**WORK INSTRUCTION**
Once the records below have been read, copy them all out exactly.

**INPUT DATA**
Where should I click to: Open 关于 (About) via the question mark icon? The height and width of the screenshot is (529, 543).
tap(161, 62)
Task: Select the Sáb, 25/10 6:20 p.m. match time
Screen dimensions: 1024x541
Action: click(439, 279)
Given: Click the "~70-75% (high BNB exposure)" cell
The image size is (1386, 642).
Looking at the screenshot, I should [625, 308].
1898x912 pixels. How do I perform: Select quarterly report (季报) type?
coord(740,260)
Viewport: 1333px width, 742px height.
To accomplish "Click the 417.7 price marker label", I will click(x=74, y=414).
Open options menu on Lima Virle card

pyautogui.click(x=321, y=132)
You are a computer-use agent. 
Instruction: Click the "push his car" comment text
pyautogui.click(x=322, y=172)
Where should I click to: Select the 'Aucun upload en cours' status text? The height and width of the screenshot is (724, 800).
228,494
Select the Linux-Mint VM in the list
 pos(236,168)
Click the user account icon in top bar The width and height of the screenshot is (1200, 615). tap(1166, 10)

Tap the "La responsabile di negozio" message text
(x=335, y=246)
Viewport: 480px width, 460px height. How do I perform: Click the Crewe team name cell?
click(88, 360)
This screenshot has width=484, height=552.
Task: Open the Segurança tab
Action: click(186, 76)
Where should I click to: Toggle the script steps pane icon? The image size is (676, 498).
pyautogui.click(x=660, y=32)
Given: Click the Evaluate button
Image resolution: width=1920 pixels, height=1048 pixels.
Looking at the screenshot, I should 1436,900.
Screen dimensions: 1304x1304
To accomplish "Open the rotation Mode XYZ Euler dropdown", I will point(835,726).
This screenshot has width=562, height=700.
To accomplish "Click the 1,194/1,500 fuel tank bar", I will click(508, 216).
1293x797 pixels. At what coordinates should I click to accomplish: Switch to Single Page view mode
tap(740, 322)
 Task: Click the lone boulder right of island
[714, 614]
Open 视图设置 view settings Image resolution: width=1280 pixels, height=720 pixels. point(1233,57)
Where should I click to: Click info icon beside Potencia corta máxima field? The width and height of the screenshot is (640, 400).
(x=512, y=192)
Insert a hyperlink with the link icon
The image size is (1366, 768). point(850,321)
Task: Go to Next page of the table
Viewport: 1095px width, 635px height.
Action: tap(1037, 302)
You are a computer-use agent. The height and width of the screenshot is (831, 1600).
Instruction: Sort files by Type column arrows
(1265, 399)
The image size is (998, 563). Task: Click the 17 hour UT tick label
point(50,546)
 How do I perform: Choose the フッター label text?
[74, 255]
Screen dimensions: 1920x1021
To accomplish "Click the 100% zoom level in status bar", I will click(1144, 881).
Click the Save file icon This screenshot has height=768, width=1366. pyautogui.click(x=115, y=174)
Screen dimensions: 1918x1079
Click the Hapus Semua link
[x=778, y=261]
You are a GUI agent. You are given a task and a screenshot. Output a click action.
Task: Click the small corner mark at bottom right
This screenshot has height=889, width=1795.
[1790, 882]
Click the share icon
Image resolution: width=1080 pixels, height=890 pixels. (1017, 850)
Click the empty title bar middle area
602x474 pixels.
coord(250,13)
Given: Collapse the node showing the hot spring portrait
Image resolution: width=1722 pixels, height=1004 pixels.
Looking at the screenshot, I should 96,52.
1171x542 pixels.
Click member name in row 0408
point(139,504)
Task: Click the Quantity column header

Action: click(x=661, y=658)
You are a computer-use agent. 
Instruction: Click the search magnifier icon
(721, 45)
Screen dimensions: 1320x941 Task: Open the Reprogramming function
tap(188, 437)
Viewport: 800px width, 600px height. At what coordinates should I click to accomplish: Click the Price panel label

**ANSWER SECTION**
Where should I click to: Open 关于 (About) via the question mark icon? The height and width of the screenshot is (529, 543).
tap(161, 62)
Task: Select the Sáb, 25/10 6:20 p.m. match time
Screen dimensions: 1024x541
Action: click(439, 279)
Given: Click the "~70-75% (high BNB exposure)" cell
The image size is (1386, 642).
Looking at the screenshot, I should [625, 308].
1898x912 pixels. How do I perform: Select quarterly report (季报) type?
coord(740,260)
Viewport: 1333px width, 742px height.
To accomplish "Click the 417.7 price marker label", I will click(x=74, y=414).
Open options menu on Lima Virle card

pyautogui.click(x=321, y=132)
You are a computer-use agent. 
Instruction: Click the "push his car" comment text
pyautogui.click(x=322, y=172)
Where should I click to: Select the 'Aucun upload en cours' status text? The height and width of the screenshot is (724, 800).
228,494
Select the Linux-Mint VM in the list
 pos(236,168)
Click the user account icon in top bar The width and height of the screenshot is (1200, 615). tap(1166, 10)

Tap the "La responsabile di negozio" message text
(x=335, y=246)
Viewport: 480px width, 460px height. How do I perform: Click the Crewe team name cell?
click(88, 360)
This screenshot has width=484, height=552.
Task: Open the Segurança tab
Action: click(186, 76)
Where should I click to: Toggle the script steps pane icon? The image size is (676, 498).
pyautogui.click(x=660, y=32)
Given: Click the Evaluate button
Image resolution: width=1920 pixels, height=1048 pixels.
Looking at the screenshot, I should 1436,900.
Screen dimensions: 1304x1304
To accomplish "Open the rotation Mode XYZ Euler dropdown", I will point(835,726).
This screenshot has width=562, height=700.
To accomplish "Click the 1,194/1,500 fuel tank bar", I will click(508, 216).
1293x797 pixels. At what coordinates should I click to accomplish: Switch to Single Page view mode
tap(740, 322)
 Task: Click the lone boulder right of island
[714, 614]
Open 视图设置 view settings Image resolution: width=1280 pixels, height=720 pixels. point(1233,57)
Where should I click to: Click info icon beside Potencia corta máxima field? The width and height of the screenshot is (640, 400).
(x=512, y=192)
Insert a hyperlink with the link icon
The image size is (1366, 768). point(850,321)
Task: Go to Next page of the table
Viewport: 1095px width, 635px height.
Action: tap(1037, 302)
You are a computer-use agent. The height and width of the screenshot is (831, 1600).
Instruction: Sort files by Type column arrows
(1265, 399)
The image size is (998, 563). Task: Click the 17 hour UT tick label
point(50,546)
 How do I perform: Choose the フッター label text?
[74, 255]
Screen dimensions: 1920x1021
To accomplish "Click the 100% zoom level in status bar", I will click(1144, 881).
Click the Save file icon This screenshot has height=768, width=1366. pyautogui.click(x=115, y=174)
Screen dimensions: 1918x1079
Click the Hapus Semua link
[x=778, y=261]
You are a GUI agent. You are given a task and a screenshot. Output a click action.
Task: Click the small corner mark at bottom right
This screenshot has height=889, width=1795.
[1790, 882]
Click the share icon
Image resolution: width=1080 pixels, height=890 pixels. (1017, 850)
Click the empty title bar middle area
602x474 pixels.
coord(250,13)
Given: Collapse the node showing the hot spring portrait
Image resolution: width=1722 pixels, height=1004 pixels.
Looking at the screenshot, I should 96,52.
1171x542 pixels.
Click member name in row 0408
point(139,504)
Task: Click the Quantity column header

Action: click(x=661, y=658)
You are a computer-use agent. 
Instruction: Click the search magnifier icon
(721, 45)
Screen dimensions: 1320x941 Task: Open the Reprogramming function
tap(188, 437)
Viewport: 800px width, 600px height. At what coordinates should I click to accomplish: Click the Price panel label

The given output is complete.